I have a ~200MB JSON file with a lot of lat/lon coordinates in it, about 8 million floating point numbers in total.
When using the standard way of parsing strings (well, &str’s) into floats —
str.parse()— my profiler (linux perf) tells me that the program spends roughly 47% in the guts of number parsing in “num” (filtered and de-mungled for sanity):
17.68% num::dec2flt::num::digits_to_big 13.31% num::dec2flt::rawfp::big_to_fp 6.76% num::dec2flt::parse::parse_decimal 2.96% num::diy_float::normalize 2.69% num::dec2flt::rawfp::fp_to_float::fp_to_float 1.49% num::bignum::bit_length 1.23% num::dec2flt::rawfp::encode_normal::encode_normal 0.94% num::diy_float::mul
The whole file is parsed in ~3 secs.
After seeing this, I tried to implement my own parsing function as a proof of concept. It turned out to be much faster, taking only 18% of the whole load and reducing the overall time to ~ 1.3 secs.
Now, on to my questions:
Why Rust’s parsing of floating point numbers from strings is slow? Is there some design compromise that I’m missing or is it just something that never got much attention? I’ve only looked through libcore/num/dec2flt/parse.rs by now, and there doesn’t seem to be anything awfully different from what I came up with.

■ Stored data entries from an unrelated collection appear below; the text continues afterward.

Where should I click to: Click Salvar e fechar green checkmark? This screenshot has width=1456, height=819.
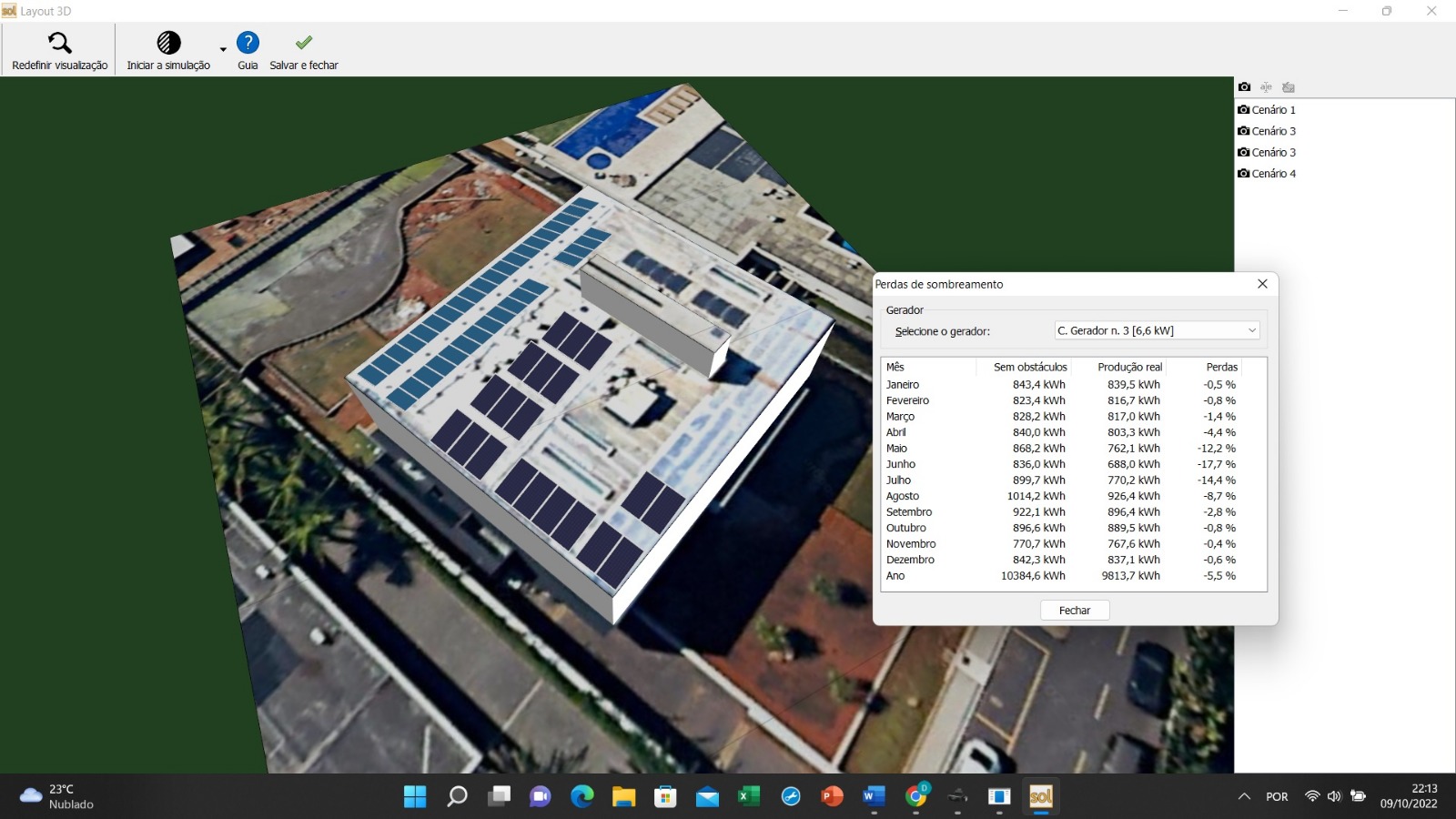(x=304, y=44)
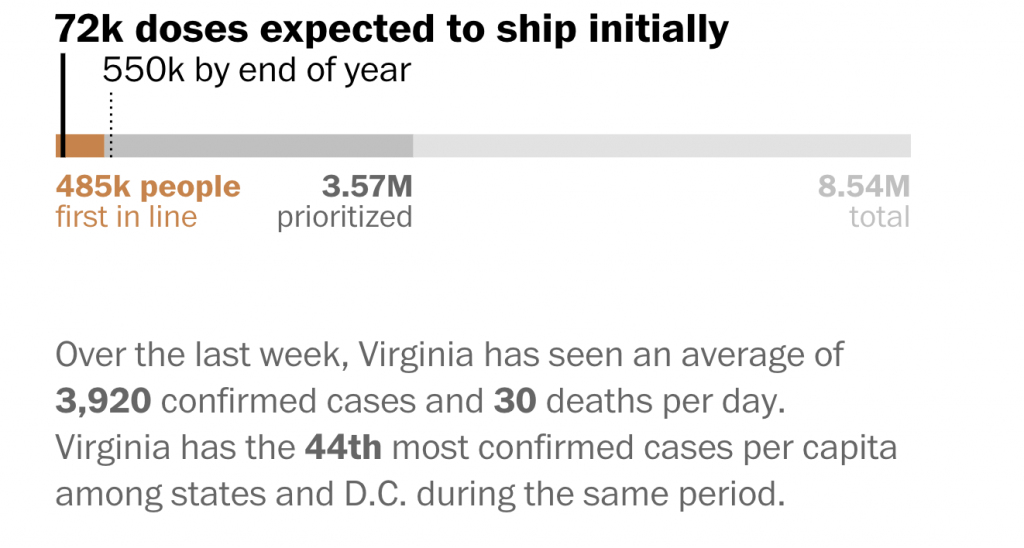This screenshot has height=548, width=1024.
Task: Click the bold '3,920' confirmed cases number
Action: tap(103, 401)
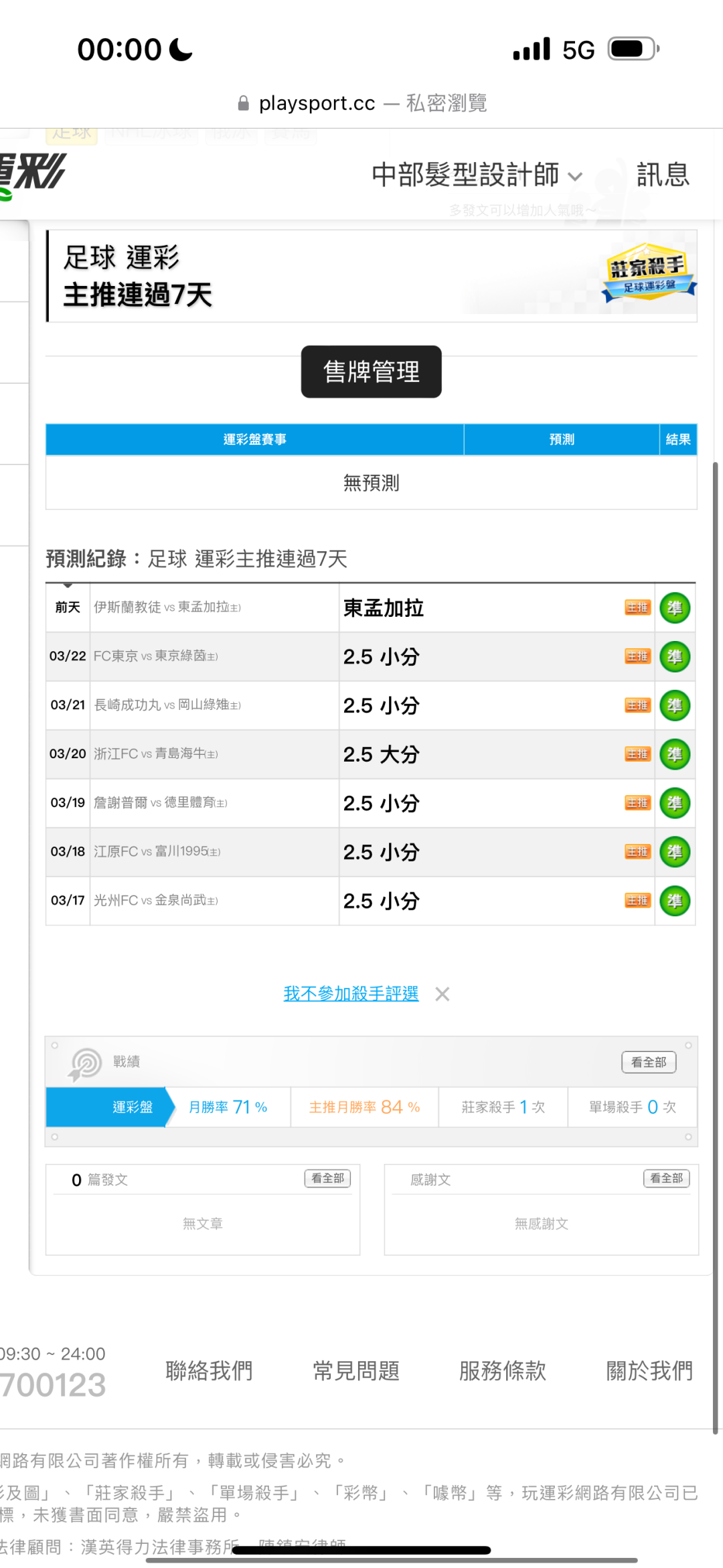This screenshot has height=1568, width=723.
Task: Click the 我不參加殺手評選 link
Action: (x=351, y=993)
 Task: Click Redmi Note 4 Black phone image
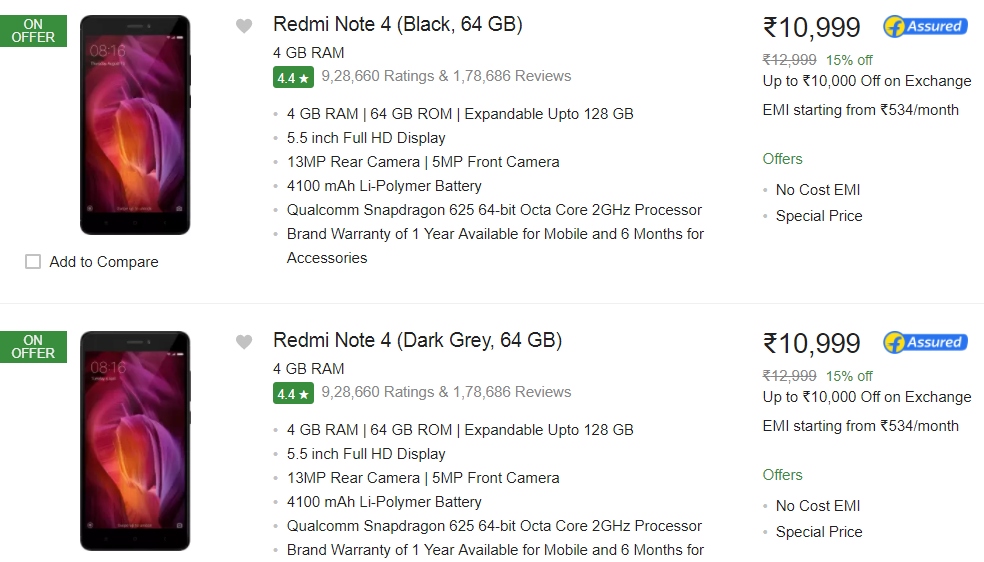[135, 125]
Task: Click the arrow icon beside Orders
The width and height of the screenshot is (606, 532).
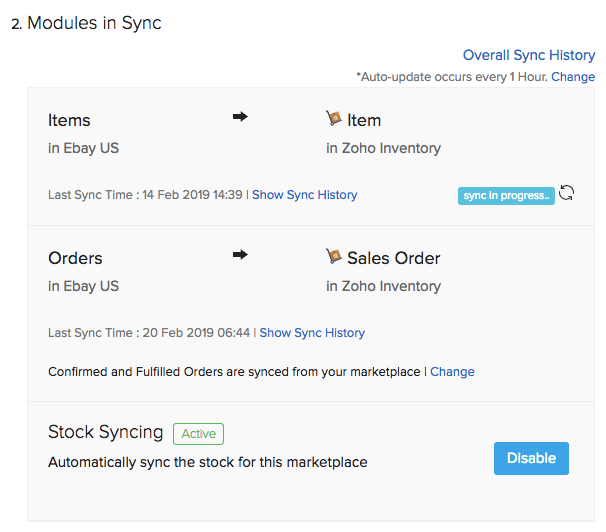Action: [240, 256]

I don’t believe my case is niche (after all, this is the most common floating point format out there), so I think that a library author like myself should not need to implement number parsing by hand. What would be the best way to solve this? Fix libcore/num? Make a third-party crate? Make it a part of JSON parsing in serde?
Regardless of parsing floats, does anyone feel if it’s better for a JSON parsing library to not use IEEE floats at all (due to the their intrinsic problem with precision) and choose some decimal implementation instead? In other words, wouldn’t working with decimals seem completely foreign to an unsuspecting library user?